Businessman carrying lots of files

It is almost an axiom that the Fair Labor Standards Act, 29 U.S.C. §§ 201 et seq., passed in 1938, is out of date. Despite modest tweaks since the time it was enacted, a particularly dark time in the Great Depression, it is based on an economy that vanished decades ago. This reality pops up from time to time in case law in which courts express frustration or worse over the statute, its regulations, or its application to new or emerging industries, as recognized in a recent Eleventh Circuit decision involving interns.

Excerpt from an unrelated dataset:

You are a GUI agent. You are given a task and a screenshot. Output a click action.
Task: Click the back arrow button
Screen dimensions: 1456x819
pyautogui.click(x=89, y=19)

Nearly 70 years ago in Walling v. Portland Terminal Co., 330 U.S. 148 (1947), the Supreme Court addressed the issue of interns, a term it never even used then. That case concerned a weeklong training program for would-be railway yard brakemen and whether the participants were FLSA “employees.” The Supreme Court in that case developed a test that focused on whether the individual trainee or the railroad was the “primary beneficiary” of his services during that time. The Supreme Court found that given the nature of the training program, the primary beneficiaries were the individuals, who picked up knowledge and training, and thus they were not “employees” under the FLSA. 

The Department of Labor later expanded the Portland Terminal “primary benefit” holding to a six-part test. We have previously blogged other cases relating to this test. In its Fact Sheet 71, the Department of Labor lists those factors as:

  1. The internship, even though it includes actual operation of the facilities of the employer, is similar to training which would be given in an educational environment;
  2. The internship experience is for the benefit of the intern;
  3. The intern does not displace regular employees, but works under close supervision of existing staff;
  4. The employer that provides the training derives no immediate advantage from the activities of the intern; and on occasion its operations may actually be impeded;
  5. The intern is not necessarily entitled to a job at the conclusion of the internship; and
  6. The employer and the intern understand that the intern is not entitled to wages for the time spent in the internship.

So, do factors derived from a Supreme Court case old enough to collect Social Security and arising out of a seven- or eight-day hands-on course for railway brakemen apply to modern internships? That was pretty much the issue in Schumann v. Collier Anesthesia, Case No. 14-13169 (11th Cir. Sept. 11, 2015).

The Schumann case involved 25 registered nurse anesthetists seeking master’s degrees from a for-profit college with connections to private anesthesia practices. Under state law, the students needed to participate in a clinical curriculum, essentially an internship, to receive their degree. The students generally did so at the school’s clinical sites, often working, they claimed, the equivalent of a full-time job. Both sides presented evidence suggesting that the other benefited (or did not benefit) from the students’ services. The district court concluded, under the DOL’s six-part test, that the students were not FLSA employees.

The Eleventh Circuit did not so much decide the case as toss out the six-part test and remand the case for the district court to reconsider it on a seven-part test. It allowed no deference to the DOL test on the grounds that it was interpreting a Supreme Court case, and an old case at that, and not the statute. While the court did not say so, there is also the issue that the FOH is not a regulation and should not have been given deference in any case.

The court instead followed the lead of the Second Circuit and adopted its own seven-factor test to determine employment status:

  1. The extent to which the intern and the employer clearly understand that there is no expectation of compensation. Any promise of compensation, express or implied, suggests that the intern is an employee – and vice versa.
  2. The extent to which the internship provides training that would be similar to that which would be given in an educational environment, including the clinical and other hands-on training provided by educational institutions.
  3. The extent to which the internship is tied to the intern’s formal education program by integrated coursework or the receipt of academic credit.
  4. The extent to which the internship accommodates the intern’s academic commitments by corresponding to the academic calendar.
  5. The extent to which the internship’s duration is limited to the period in which the internship provides the intern with beneficial learning.
  6. The extent to which the intern’s work complements, rather than displaces, the work of paid employees while providing significant educational benefits to the intern.
  7. The extent to which the intern and the employer understand that the internship is conducted without entitlement to a paid job at the conclusion of the internship.

The court took care NOT to opine as to whether the test had been met or not, and remanded the case for further consideration.

The decision in Schumann highlights not only the perils of unpaid internships, particularly in the for-profit sector, but also continuing issues with the application of the FLSA’s antiquated framework in a very different economy than the one that existed before the last World War. Internships are an important means for newer workers to gain experience, and employers should not have to guess what standard will apply to their efforts to provide such opportunities, particularly with potential class-wide liability on the line.

The bottom line: The courts and the U.S. Department of Labor continue to grapple with the appropriate tests for unpaid interns, leaving both employers and prospective interns in limbo.